A technical glitch on Binance exacerbated the selloff, and the exchange later said it paid $283 million in compensation to affected users. It said the glitch didn’t cause the market crash.
Binance and Hyperliquid didn’t immediately respond to requests for comment. “Hyperliquid is a blockchain where every order, trade, and liquidation happens onchain,” Jeff Yan, the platform’s co-founder, said in an X post on Monday. “Anyone can permissionlessly verify the chain’s execution, including all liquidations and their fair execution for all users.”
For an industry that spent the past three years trying to restore confidence following the catastrophic collapse of exchange FTX, Friday was an ugly reminder of how tenuous those gains are.
Leverage Buildup
At one point, $7 billion vanished in a single hour, Coinglass data show. From Singapore to New York, one lesson echoed: When crypto algorithms seize control, there’s no human left to intervene. Thin and fragmented liquidity on the weekend made it worse.
In digital assets, margin calls are not requests but automatic commands. When collateral falters, algorithms sell without pause. No time, no mercy. The same plumbing that keeps markets open 24 hours a day also ensures that when volatility strikes, losses cascade at a rapid clip.
Leverage had been quietly building for months. Hedge funds, retail traders and market-makers had shifted from holding tokens outright to using borrowed money to amplify returns. On the surface, risk appeared contained: positions seemed offset, funding rates calm. In truth, many trades were backed by the same pool of collateral, leaving the system fragile. When that collateral cracked, everything tied to it fell in unison.
In theory, crypto exchanges have a backstop. Each typically maintains an insurance fund - a pool of capital built from liquidation fees and trading penalties, designed to absorb losses when clients’ margin runs out. When a leveraged trader’s position collapses faster than it can be sold, the fund steps in to buy it, covering the shortfall so the market stays orderly. On calm days, these pools quietly earn money. In panic, they are the only thing standing between volatility and insolvency.
On Friday, they broke. As liquidations accelerated, losses outpaced the funds’ capacity to absorb them. That triggered the system’s final line of defence: auto-deleveraging.
While geopolitics was the trigger for the rout, “what really kicked the market is that Binance and some other exchanges, they started auto-deleveraging,” said Re7 Capital founder Evgeny Gokhberg. “It’s the worst flush in the history of crypto, and to a very large extent it was exacerbated by centralized exchanges changing their ADL parameters.”
No Safety Nets
The massive unwinding of leverages spilled over to altcoins, which were eviscerated. Traditional markets have circuit breakers, clearing houses and moments to breathe. Crypto has none. Once liquidations hit, algos sell into whatever liquidity remains.

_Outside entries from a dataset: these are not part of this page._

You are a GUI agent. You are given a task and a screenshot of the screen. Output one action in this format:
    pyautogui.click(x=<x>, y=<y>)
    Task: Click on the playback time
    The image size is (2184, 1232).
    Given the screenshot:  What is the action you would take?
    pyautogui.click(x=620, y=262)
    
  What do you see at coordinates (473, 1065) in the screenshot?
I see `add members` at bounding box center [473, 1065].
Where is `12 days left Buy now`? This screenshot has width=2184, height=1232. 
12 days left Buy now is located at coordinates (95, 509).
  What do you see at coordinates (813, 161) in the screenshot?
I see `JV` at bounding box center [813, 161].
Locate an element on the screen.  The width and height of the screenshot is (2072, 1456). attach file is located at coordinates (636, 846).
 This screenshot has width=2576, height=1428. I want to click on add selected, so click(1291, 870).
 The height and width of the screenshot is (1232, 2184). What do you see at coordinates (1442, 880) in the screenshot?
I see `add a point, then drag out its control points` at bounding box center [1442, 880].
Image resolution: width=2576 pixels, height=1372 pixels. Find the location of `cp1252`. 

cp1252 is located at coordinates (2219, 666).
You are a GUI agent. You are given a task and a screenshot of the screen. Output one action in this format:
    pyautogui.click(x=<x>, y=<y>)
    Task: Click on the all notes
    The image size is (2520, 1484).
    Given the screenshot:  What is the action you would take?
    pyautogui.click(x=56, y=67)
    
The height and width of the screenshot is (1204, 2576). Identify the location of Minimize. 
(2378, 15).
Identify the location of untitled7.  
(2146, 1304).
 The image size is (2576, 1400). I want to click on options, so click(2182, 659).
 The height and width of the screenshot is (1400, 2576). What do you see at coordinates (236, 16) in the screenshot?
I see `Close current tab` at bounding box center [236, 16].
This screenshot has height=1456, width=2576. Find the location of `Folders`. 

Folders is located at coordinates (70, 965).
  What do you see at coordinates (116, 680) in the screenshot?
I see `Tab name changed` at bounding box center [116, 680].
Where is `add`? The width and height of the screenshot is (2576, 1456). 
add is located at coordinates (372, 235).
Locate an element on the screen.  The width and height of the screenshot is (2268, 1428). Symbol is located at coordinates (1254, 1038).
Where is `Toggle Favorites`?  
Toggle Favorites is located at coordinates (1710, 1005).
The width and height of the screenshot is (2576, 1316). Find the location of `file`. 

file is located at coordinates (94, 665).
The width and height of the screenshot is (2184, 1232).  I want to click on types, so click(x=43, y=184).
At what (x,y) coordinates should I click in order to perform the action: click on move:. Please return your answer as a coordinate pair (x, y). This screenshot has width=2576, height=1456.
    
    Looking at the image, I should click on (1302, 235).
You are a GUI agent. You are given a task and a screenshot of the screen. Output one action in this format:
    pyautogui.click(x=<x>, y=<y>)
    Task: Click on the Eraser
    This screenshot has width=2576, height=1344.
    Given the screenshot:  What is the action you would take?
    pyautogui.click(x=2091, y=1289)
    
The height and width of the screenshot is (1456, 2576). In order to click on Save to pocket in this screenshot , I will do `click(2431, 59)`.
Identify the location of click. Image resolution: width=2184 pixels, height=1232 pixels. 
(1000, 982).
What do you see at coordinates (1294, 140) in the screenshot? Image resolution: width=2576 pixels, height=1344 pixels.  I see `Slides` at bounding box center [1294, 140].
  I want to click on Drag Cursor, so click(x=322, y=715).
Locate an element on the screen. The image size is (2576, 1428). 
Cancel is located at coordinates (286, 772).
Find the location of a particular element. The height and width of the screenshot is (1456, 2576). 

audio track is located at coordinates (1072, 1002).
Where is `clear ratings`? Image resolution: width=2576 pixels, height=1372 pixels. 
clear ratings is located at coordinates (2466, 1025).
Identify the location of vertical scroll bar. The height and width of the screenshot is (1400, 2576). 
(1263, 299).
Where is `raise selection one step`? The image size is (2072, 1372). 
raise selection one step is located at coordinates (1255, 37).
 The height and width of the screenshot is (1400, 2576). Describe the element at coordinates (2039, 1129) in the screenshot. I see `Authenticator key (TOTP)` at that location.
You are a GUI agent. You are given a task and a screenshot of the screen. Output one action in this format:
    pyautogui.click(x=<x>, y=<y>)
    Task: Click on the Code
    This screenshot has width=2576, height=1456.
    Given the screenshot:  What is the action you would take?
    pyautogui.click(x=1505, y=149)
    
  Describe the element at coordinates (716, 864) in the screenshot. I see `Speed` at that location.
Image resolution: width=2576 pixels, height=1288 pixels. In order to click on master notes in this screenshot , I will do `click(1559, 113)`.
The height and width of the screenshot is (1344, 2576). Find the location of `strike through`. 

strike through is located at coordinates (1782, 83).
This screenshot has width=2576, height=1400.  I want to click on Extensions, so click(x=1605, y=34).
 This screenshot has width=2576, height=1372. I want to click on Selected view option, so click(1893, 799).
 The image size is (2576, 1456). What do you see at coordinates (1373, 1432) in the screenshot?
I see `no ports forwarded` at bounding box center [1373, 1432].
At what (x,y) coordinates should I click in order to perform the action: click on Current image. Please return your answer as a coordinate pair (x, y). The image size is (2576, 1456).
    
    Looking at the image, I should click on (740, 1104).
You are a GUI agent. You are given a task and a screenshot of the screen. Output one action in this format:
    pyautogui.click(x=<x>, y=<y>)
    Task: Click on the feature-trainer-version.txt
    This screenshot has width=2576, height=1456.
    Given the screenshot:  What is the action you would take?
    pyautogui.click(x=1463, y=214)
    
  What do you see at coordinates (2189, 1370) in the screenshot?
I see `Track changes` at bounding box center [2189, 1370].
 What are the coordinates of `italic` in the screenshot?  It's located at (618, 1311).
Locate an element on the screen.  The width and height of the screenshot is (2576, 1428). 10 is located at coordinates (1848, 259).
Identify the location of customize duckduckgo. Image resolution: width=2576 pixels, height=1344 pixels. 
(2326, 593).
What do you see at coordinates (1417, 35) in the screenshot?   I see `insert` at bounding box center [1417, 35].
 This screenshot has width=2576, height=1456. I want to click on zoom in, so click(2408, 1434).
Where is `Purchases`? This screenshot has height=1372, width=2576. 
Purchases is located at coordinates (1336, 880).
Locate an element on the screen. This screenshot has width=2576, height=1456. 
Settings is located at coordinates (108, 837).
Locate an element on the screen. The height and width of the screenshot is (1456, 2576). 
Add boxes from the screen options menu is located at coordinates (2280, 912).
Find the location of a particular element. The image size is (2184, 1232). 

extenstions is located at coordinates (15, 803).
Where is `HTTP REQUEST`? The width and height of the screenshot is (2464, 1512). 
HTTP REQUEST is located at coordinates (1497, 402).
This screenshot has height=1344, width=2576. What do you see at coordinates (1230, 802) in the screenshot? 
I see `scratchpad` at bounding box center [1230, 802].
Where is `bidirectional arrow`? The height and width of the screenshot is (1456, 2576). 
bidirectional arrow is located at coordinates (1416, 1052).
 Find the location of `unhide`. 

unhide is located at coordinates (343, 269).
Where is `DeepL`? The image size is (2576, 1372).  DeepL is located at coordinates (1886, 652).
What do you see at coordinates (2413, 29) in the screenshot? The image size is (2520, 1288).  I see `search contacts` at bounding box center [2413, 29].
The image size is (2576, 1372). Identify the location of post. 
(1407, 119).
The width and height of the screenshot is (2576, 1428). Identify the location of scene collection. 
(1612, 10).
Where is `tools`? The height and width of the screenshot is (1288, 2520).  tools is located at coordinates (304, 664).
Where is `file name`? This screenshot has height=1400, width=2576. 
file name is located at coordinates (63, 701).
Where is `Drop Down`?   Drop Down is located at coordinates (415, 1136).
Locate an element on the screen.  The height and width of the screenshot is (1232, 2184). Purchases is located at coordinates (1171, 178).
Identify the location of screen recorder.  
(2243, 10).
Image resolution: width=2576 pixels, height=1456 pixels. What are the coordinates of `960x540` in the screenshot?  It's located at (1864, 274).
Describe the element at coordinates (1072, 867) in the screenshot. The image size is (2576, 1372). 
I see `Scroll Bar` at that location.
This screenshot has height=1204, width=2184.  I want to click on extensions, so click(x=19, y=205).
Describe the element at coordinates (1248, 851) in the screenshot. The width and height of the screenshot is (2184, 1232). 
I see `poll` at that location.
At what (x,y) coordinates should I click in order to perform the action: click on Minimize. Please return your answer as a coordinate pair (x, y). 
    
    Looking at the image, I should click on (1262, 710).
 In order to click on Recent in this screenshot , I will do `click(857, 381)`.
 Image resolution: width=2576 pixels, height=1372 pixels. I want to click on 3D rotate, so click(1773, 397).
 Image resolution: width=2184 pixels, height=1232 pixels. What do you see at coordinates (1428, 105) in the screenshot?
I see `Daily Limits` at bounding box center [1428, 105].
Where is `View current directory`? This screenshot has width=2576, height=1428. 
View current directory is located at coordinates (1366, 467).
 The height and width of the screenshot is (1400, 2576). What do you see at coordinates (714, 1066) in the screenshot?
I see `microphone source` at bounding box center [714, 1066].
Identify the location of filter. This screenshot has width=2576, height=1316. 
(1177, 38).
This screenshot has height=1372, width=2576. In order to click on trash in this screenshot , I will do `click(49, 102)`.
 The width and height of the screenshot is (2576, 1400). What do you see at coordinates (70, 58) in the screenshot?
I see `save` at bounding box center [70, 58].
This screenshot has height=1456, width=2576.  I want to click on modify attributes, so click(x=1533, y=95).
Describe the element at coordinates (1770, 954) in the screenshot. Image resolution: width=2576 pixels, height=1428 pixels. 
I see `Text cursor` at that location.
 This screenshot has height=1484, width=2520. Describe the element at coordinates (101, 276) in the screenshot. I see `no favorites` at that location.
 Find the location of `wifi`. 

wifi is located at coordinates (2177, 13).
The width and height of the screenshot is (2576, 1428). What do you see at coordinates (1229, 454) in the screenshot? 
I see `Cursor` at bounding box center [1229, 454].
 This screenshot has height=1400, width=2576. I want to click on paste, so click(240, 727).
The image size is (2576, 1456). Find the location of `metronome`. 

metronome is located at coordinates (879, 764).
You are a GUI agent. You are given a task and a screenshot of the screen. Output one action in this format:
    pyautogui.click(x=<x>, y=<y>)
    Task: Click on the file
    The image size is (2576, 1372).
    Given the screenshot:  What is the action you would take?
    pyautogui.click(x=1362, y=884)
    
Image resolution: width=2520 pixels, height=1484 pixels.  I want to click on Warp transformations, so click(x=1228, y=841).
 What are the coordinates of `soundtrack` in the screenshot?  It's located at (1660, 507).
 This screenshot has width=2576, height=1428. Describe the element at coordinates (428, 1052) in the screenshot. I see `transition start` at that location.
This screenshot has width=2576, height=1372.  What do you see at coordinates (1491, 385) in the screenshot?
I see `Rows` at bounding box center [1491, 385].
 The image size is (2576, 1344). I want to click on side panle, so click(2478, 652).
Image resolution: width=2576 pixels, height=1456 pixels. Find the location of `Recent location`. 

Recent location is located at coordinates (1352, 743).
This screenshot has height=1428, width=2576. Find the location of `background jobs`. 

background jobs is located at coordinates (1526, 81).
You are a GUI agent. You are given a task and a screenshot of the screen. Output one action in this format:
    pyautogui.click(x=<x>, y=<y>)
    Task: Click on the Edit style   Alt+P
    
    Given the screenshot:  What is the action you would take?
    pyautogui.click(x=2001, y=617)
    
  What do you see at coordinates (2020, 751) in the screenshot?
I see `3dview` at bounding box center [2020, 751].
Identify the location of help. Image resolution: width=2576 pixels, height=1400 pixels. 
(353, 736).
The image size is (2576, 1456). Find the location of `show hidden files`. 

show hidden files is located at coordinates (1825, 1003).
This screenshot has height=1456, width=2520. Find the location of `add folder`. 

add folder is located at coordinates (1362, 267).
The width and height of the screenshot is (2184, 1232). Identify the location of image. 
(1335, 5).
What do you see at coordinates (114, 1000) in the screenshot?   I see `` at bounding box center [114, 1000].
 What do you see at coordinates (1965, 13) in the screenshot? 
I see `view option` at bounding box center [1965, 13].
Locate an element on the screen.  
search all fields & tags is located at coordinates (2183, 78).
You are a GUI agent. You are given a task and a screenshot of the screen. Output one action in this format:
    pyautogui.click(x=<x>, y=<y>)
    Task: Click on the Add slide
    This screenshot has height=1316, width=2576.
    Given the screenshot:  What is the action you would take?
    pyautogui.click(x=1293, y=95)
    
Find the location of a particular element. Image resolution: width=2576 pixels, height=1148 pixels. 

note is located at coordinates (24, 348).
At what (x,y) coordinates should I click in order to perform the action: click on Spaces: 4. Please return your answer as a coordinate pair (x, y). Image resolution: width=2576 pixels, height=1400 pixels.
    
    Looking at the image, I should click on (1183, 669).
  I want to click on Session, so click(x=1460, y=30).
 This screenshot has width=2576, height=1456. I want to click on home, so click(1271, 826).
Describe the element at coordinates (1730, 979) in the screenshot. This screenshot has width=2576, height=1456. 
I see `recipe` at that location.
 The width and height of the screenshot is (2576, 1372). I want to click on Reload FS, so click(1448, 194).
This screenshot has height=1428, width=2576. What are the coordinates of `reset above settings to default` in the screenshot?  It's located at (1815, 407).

When most traders are posting the same coins as security, the loop is self-reinforcing: Forced selling drives prices lower, triggering yet more forced selling. Within minutes, liquidity can disappear entirely.
“When massive long liquidations occur simultaneously without new willing counterparties, the system faces mathematical impossibility,” market maker Caladan said in a research note. “There aren’t enough losers to pay all the winners.”
The timing is awkward. The market’s collapse comes just as crypto is edging closer to mainstream legitimacy with Wall Street firms expanding digital-asset offerings, while retail traders plunge in. In Washington, a months-long push for a market-structure bill signals the clearest path yet toward regulatory recognition.
In traditional finance, it recalls the 2008 credit unwind and the 2020 Treasury squeeze - small shocks meeting hidden leverage and brittle liquidity - only in crypto the sequence can unfold in minutes, not days. Mainstream markets have buffers: brokers, settlement delays, central banks, while crypto relies on momentum.